At the top of the stretch Monday, Sibille and Ackel had a right to be worried, not about Great Communicator’s soundness, but about his ability to win at 1 1/2 miles after a layoff of almost two months.

Vallotton, the French-bred colt who led from the start, had a two-length lead on Great Communicator and didn’t look like he was weakening. But when Sibille whacked Great Communicator with a left-handed whip and then switched to the right hand for some more encouragement, the redoubtable 6-year-old gelding kept coming.

Great Communicator passed Vallotton on the outside with about 80 yards to go and won by two lengths. Vallotton had 8 1/2 lengths on the third-place horse, Roberto’s Dancer and Trokhos, the second betting choice, was last in the five-horse field, so badly beaten that there might be a physical reason for his poor performance.

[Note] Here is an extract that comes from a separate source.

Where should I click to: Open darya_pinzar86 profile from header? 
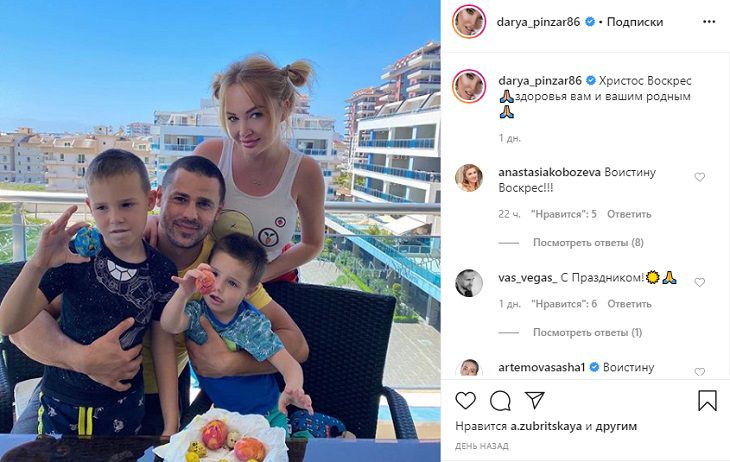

Great Communicator, timed in 2:30 1/5, was heavily backed in the holiday crowd of 33,174--apparently most of them hadn’t heard the rumors Sibille heard--and paid $3.40, $2.80 and $2.40. Vallotton paid $4.20 and $3 and Roberto’s Dancer returned $3.60.

Great Communicator, who is owned by Ackel and his family and Rosalie Dufrene, became the first horse to repeat in the 22-year history of the San Luis Obispo. Winning for the 12th time in 43 starts, the one-time $25,000 claimer increased his purses to $2.5 million. He moved up two notches on the money list to No. 21. Of horses in training, only Creme Fraiche, a 7-year-old gelding with $4 million in purses, has earned more.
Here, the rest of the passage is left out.